Unison does base its decisions on file contents, it doesn't keep track of inode numbers.

1

You can handle moved and renamed files with rsync if the filesystems on the source and target directory have support for hard links. The idea is to let rsync reconstruct hard links before real transfer. You can find a good explanation here

We ended up with a simple solution that create an hidden tree of hard links inside the source/target directory, the basic script could be like this:

# Name of hidden directory
Shadow=".rsync_shadow"

# do real sync
rsync -ahHv --stats --no-inc-recursive --delete --delete-after "$Source"/ "$Target"

# update/create hidden dir of hard links in source
rsync -a --delete --link-dest="$Source" --exclude="/$Shadow" "$Source"/ "$Source/$Shadow"

# update/create hidden dir of hard links in target
rsync -a --delete --link-dest="$Target" --exclude="/$Shadow" "$Target"/ "$Target/$Shadow"

I have an example script on GitHub.

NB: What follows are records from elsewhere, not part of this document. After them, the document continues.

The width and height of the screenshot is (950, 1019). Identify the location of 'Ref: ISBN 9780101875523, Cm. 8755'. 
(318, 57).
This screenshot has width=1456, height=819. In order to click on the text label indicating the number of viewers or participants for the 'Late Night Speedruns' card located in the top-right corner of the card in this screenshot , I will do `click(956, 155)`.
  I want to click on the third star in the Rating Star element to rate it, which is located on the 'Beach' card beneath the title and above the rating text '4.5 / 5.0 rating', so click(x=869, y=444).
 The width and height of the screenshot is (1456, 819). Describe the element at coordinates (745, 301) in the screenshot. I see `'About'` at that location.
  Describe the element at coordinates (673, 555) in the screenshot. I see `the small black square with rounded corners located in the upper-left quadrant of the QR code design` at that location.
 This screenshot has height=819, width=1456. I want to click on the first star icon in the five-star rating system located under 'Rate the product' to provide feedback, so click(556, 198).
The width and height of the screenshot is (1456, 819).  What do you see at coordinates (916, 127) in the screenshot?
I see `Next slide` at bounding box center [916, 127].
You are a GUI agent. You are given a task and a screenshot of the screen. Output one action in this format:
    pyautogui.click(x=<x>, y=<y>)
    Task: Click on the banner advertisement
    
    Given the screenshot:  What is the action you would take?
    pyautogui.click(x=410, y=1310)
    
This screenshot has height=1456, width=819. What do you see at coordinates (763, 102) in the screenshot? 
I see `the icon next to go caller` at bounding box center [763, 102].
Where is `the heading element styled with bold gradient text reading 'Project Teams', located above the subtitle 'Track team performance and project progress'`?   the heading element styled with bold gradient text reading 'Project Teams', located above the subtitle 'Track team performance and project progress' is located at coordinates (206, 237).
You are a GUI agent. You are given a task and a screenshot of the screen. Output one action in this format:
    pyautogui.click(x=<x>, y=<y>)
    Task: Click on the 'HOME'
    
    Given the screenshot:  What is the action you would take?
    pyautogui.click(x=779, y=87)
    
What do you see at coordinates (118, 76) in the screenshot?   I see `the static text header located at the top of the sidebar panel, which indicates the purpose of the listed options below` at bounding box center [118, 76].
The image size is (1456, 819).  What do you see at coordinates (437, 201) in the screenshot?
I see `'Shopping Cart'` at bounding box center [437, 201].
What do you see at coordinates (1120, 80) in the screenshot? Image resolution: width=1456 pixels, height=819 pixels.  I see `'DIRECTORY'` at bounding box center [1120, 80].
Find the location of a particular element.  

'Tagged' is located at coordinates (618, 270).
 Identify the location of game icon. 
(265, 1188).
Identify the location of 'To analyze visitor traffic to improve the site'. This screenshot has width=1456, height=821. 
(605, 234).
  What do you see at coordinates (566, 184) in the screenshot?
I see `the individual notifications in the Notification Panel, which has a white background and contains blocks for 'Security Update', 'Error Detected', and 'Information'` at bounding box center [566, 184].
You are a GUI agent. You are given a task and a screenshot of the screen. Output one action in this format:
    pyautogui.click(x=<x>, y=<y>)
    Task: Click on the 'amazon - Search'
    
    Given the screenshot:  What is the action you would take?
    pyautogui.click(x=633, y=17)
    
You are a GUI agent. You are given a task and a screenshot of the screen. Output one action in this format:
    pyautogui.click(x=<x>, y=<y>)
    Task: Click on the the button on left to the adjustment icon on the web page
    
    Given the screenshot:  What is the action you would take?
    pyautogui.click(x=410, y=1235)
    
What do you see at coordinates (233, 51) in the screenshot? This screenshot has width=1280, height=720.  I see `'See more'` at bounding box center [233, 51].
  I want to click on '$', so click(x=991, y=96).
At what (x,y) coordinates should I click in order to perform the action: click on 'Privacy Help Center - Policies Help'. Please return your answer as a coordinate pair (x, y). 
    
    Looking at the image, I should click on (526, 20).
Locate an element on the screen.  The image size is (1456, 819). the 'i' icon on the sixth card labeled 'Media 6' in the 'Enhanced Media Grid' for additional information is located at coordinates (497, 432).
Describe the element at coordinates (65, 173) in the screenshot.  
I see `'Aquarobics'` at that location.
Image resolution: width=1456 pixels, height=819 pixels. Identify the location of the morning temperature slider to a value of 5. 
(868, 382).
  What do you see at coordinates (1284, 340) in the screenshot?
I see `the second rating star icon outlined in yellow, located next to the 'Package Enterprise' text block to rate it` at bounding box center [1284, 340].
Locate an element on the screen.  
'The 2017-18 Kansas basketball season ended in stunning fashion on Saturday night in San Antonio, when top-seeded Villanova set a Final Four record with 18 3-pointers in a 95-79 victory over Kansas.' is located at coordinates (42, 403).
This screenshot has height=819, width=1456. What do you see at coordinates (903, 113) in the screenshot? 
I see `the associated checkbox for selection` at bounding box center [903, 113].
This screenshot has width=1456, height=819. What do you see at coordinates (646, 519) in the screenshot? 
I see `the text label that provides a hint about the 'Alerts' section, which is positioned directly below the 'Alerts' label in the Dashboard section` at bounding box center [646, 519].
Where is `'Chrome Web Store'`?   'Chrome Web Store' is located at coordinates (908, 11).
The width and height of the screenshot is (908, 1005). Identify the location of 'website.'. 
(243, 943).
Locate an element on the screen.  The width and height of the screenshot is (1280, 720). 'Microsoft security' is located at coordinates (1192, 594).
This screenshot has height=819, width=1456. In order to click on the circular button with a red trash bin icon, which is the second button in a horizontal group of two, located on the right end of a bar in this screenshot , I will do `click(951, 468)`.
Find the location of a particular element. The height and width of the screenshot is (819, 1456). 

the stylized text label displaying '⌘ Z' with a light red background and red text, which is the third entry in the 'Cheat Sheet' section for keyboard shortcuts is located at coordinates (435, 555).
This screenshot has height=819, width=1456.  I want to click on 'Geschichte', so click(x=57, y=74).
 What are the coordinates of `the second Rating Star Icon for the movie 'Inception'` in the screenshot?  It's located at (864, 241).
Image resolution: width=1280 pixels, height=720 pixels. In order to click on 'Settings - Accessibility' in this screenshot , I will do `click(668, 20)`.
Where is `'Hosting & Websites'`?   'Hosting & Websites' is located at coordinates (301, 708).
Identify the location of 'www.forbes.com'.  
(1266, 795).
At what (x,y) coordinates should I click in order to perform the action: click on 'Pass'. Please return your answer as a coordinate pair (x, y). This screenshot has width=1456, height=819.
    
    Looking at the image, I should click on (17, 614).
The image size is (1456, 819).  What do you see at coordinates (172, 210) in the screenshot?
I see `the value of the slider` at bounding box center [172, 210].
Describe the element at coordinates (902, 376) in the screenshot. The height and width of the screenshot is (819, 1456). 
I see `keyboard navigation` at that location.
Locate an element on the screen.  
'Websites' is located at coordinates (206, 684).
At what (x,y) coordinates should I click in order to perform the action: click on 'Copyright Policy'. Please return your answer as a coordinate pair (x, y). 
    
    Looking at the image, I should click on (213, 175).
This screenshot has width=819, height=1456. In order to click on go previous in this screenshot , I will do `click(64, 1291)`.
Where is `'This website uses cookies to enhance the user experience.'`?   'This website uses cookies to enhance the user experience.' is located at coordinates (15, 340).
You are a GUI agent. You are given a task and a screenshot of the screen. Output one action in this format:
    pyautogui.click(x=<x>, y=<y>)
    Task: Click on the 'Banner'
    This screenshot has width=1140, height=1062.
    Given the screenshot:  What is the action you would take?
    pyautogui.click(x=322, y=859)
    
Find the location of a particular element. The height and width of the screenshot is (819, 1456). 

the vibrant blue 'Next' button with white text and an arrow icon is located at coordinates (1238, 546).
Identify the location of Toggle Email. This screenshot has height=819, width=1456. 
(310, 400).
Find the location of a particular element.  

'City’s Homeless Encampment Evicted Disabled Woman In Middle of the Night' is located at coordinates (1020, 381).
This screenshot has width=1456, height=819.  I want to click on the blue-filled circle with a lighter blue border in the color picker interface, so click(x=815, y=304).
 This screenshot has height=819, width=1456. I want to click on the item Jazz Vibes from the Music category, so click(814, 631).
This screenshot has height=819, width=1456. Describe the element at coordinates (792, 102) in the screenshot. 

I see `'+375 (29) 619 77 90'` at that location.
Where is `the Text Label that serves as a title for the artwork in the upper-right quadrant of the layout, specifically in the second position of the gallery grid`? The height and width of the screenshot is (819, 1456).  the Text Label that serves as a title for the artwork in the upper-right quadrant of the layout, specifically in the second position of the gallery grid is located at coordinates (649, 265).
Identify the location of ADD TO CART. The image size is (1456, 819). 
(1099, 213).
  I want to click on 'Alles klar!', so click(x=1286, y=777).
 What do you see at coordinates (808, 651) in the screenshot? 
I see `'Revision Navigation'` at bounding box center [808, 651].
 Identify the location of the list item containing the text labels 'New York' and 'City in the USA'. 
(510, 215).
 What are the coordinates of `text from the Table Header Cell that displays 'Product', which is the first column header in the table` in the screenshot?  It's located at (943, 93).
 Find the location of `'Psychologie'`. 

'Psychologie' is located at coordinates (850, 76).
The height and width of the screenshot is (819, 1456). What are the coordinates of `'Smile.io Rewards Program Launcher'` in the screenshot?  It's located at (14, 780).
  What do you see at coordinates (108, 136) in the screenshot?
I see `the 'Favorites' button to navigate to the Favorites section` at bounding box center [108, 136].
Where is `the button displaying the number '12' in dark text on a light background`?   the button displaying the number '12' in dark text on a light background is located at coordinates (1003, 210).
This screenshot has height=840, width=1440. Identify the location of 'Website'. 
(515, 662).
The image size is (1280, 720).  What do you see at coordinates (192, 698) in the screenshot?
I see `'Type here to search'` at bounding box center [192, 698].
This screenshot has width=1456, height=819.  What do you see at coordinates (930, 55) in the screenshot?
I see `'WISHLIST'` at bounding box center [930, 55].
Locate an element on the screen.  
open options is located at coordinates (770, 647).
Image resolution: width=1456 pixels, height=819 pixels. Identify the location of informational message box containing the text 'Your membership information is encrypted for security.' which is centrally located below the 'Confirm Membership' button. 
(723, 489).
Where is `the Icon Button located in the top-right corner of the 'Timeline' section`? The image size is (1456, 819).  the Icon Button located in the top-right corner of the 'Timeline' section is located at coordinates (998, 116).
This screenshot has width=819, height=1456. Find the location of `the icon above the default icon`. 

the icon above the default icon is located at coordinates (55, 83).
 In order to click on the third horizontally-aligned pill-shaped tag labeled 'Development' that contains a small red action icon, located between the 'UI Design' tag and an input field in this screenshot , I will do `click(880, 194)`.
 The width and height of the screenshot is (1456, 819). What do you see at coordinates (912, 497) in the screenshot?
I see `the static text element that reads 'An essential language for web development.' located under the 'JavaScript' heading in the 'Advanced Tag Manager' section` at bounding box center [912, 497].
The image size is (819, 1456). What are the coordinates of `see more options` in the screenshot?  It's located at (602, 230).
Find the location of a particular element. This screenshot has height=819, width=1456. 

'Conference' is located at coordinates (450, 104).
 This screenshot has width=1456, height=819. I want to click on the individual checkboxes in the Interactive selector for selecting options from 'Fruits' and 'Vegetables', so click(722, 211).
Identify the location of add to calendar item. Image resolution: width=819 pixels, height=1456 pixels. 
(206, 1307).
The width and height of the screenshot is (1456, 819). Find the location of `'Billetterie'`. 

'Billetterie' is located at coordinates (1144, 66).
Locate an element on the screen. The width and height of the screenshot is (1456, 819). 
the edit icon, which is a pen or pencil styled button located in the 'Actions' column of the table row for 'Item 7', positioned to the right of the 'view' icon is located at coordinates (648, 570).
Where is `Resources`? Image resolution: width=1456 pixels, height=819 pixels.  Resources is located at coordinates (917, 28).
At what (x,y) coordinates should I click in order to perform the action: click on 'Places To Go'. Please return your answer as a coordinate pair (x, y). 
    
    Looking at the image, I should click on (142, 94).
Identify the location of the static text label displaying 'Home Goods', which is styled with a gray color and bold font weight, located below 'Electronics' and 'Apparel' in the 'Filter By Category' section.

But I advise you to do a large amount of testing before use this method on production.

0

If you want to synchronize files between multiple machines, then you may want to simply use a centralized version control system like Subversion (or FSVS, which uses SVN as the backend). The nice part is that everything in your /home (that you add to version control) is then versioned and can be easily sync'd to other machines, or rolled back.

0

lsyncd also handles moved files with the rsync+ssh behaviour, although somewhat buggy (i get about 15% moves handled as delete/copy, yet to figure out why). Most of the time it does work.